▶ [DOCUMENTO DE ORIGEM]
━━━━━━━━━━

Apesar disso, ela manteve a disposição de seguir lutando: “cada vez que diziam que não ia dar tempo, ela continuava. E nós continuamos com ela”.

O dirigente também elencou obstáculos concretos enfrentados durante os dez meses de tratamento. Segundo ele, a família e os companheiros tiveram de lidar com atrasos na liberação de medicamentos pelos convênios privados, “erros crassos” de equipes médicas e, por fim, um “bloqueio absoluto” do Estado na liberação de um remédio considerado essencial pelos médicos para aquela etapa da doença.

“Nós sofremos com atrasos, sofremos com erros grosseiros, tudo isso terá de ser detalhado depois. E sofremos, finalmente, com o bloqueio do Estado em fornecer um medicamento que ela precisava em caráter de urgência”, relatou.

Ele fez questão de registrar o papel dos militantes na tentativa de garantir condições mínimas para que o tratamento pudesse prosseguir. Agradeceu nominalmente companheiros que atuaram na organização de recursos e no enfrentamento da burocracia, ressaltando que essa solidariedade foi decisiva para “manter o mínimo de humanidade” em meio ao processo.

A parte mais dura do relato foi dedicada à decisão judicial que negou o fornecimento do medicamento pedido em caráter emergencial. João Jorge explicou que, após ingressar com ação judicial, a Natália aguardou 26 dias até que fosse expedida uma ordem de pagamento — até que falecesse.

A decisão, da juíza de primeira instância Anita Villani, foi descrita como o momento em que ficou mais claro “o que estava em jogo” na disputa. De acordo com o dirigente, a magistrada afirmou, em sua decisão, que não havia evidências científicas suficientes da eficácia do medicamento, colocando-se como avaliadora técnica do tratamento.

Em seguida, prosseguiu João Jorge, a juíza passou a tratar da questão do custo do remédio:

“Logo depois de negar o pedido, ela escreveu que era importante pensar na sustentabilidade financeira do Sistema Único de Saúde.”

O dirigente tirou consequências políticas diretas dessa formulação:

“Se a sustentabilidade financeira do SUS depende de matar pacientes, então algo muito errado está acontecendo com o Sistema Único de Saúde.”

Ele destacou que, ao negar o fornecimento, a decisão acabou por atribuir um valor monetário à vida de Natália: “um milhão, dois milhões de reais, esse foi o valor que ela fixou para não fornecer um medicamento essencial”.

João Jorge relatou ainda a conversa com advogados que atuam na mesma vara federal em que o processo de Natália tramitou. Segundo esses profissionais, a negativa ao pedido não foi um fato isolado.

“Eles me informaram que aquela vara, virou uma espécie de câmara de gás: ninguém ganha. Só na última semana, foram 68 pedidos semelhantes ao nosso, todos negados.”

━━━━━━━━━━

▶ [MATERIAL DE ORIGEM]
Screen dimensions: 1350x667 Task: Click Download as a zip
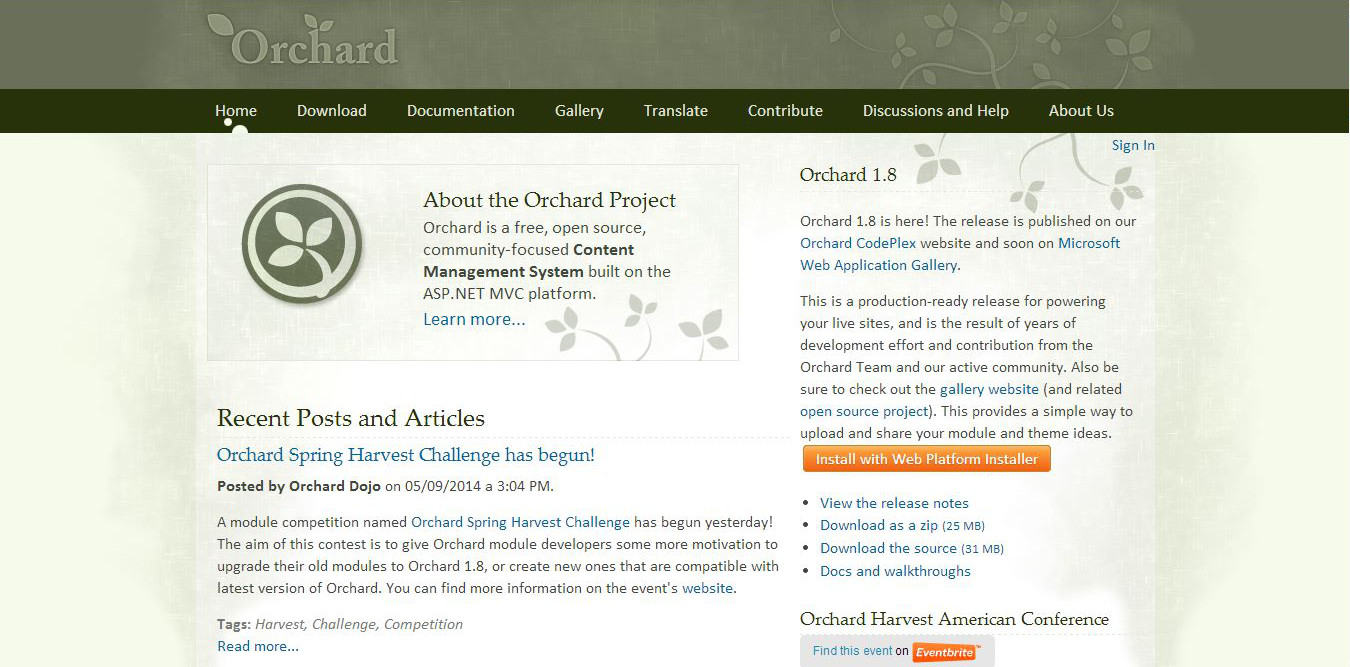[879, 526]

━━━━━━━━━━

▶ [EXERCÍCIOS]
1. Responda com base no texto sobre Natália:
(a) Quantos meses durou o tratamento?
(b) Por quantos dias Natália aguardou a ordem de pagamento depois de ingressar com a ação judicial?
(c) Segundo os advogados, quantos pedidos semelhantes foram negados naquela vara só na última semana?
2. Liste os obstáculos concretos que, segundo o dirigente, a família e os companheiros enfrentaram durante o tratamento, conforme o texto sobre Natália.
3. Prossiga o texto sobre Natália a partir do ponto em que ele termina.
As linhas não têm relação com o texto sobre Natália.

▶ [RESPOSTAS EM ORDEM]
1.
(a) Dez meses.
(b) 26 dias.
(c) 68 pedidos.

2.
- Atrasos na liberação de medicamentos pelos convênios privados
- "Erros crassos" de equipes médicas
- Um "bloqueio absoluto" do Estado na liberação de um remédio considerado essencial pelos médicos para aquela etapa da doença

3.
De acordo com o dirigente, esse número expressa a política aplicada de maneira sistemática em favor do capital financeiro: “porque, no fim das contas, os banqueiros, os grandes capitalistas, precisam ter o dinheiro deles, doa a quem doer.”

Mesmo submetida a um tratamento prolongado e doloroso, Natália manteve o interesse pela política internacional e pela situação da Palestina. João Jorge lembrou uma visita em que um companheiro a aconselhou a não acompanhar as notícias naquele momento, por considerá-las “tristes demais”.

“Ela ignorou olimpicamente o conselho e quis saber como estava a situação na Palestina, a resistência, tudo isso”, relatou, lembrando que a companheira era uma das vozes mais firmes do partido em defesa do povo palestino.

Para sintetizar o sentido dessa postura, João Jorge comparou a atitude da irmã com a dos dirigentes da resistência que enfrentam perseguições e prisões:

“Cada um no seu campo de batalha. Ela teve o dela, que representa o conjunto da vida dela. E, à maneira dela, fez como faz Iahia Sinuar: lutou até o último segundo possível e imaginável.”

Ao final, o dirigente afirmou que o martírio de Natália recoloca, em termos concretos, o programa levantado pelo PCO para a saúde e para a luta contra o domínio dos bancos sobre o Estado. A experiência, segundo ele, mostra que não se trata de um problema individual, mas de uma política voltada a preservar os interesses do capital financeiro às custas da vida da população.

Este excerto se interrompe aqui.